Rea estava encostada ao monte de peles junto da sua crepitante pequena fogueira, total e completamente sozinha, a gemer e a gritar em agonia quando as suas dores de parto chegavam. Lá fora, o vento do inverno uivava e os ferozes vendavais faziam com que as persianas batessem contra as paredes da casa e a neve se desintegrasse em fluxos por cima da cabana. A tempestade combinava com a sua disposição.

O rosto de Rea brilhava com suor. Ela estava ao lado da pequena fogueira, mas não conseguia aquecer, apesar das chamas furiosas, apesar de o bebé chutar e girar na sua barriga como se estivesse a tentar sair. Ela estava molhada e com frio, tremendo toda, tendo a certeza de que iria morrer naquela noite. Outra dor de parto. Ao sentir-se naquele estado, ela desejava apenas que o saqueador a tivesse matado naquele momento; teria sido mais misericordioso.

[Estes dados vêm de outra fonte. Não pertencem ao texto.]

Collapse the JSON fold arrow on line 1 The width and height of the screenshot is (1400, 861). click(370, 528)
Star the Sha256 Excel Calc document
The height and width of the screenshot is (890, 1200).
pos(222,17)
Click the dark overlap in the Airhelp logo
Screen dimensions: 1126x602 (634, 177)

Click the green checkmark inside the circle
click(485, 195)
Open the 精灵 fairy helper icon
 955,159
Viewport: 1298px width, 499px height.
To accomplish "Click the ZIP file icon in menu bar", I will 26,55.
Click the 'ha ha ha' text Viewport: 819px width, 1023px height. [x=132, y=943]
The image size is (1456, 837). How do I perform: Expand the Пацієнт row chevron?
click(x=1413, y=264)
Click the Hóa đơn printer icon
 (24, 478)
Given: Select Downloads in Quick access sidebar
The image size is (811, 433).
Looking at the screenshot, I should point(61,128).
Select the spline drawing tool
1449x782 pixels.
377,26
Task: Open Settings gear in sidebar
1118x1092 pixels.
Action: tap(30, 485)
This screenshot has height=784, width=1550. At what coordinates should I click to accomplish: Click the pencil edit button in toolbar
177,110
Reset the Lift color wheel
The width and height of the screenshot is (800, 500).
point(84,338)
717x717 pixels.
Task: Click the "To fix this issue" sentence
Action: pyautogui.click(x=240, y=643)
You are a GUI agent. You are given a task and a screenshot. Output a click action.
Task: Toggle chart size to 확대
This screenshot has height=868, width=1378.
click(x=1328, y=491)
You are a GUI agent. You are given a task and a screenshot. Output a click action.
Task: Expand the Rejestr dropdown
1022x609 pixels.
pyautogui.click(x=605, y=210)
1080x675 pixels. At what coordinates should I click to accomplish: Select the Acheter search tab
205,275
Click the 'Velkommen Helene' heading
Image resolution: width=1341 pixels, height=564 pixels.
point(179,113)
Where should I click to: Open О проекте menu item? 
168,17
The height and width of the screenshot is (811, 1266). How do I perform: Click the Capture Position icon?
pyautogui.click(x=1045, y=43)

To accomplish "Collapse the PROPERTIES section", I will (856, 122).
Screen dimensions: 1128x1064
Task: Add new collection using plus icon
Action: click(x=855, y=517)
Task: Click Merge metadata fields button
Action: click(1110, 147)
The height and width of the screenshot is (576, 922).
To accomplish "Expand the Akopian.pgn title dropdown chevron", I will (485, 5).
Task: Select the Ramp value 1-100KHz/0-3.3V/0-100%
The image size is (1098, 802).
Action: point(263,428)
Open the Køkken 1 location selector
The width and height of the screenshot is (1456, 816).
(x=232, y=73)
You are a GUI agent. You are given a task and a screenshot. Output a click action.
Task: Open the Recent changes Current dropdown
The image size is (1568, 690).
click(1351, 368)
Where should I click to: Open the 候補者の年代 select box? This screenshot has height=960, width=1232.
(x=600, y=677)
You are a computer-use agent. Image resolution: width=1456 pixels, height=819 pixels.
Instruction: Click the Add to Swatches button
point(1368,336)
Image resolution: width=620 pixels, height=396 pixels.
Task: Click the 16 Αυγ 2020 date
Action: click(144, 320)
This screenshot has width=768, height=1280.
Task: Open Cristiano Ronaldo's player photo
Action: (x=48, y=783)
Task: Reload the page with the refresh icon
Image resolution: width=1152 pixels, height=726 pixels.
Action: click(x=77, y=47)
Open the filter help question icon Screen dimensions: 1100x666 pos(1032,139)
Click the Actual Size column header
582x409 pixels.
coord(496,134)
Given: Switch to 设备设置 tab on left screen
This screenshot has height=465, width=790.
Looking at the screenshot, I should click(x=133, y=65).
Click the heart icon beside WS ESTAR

Aquela longa e lenta tortura, aquela noite de pura agonia, era mil vezes pior do que qualquer coisa que ele jamais lhe pudesse ter feito.

De repente, ainda mais alto do que os seus gritos, por cima dos vendavais ouviu-se outro som – talvez o único som que ainda era capaz de lhe provocar uma sacudidela de medo pela sua espinha acima.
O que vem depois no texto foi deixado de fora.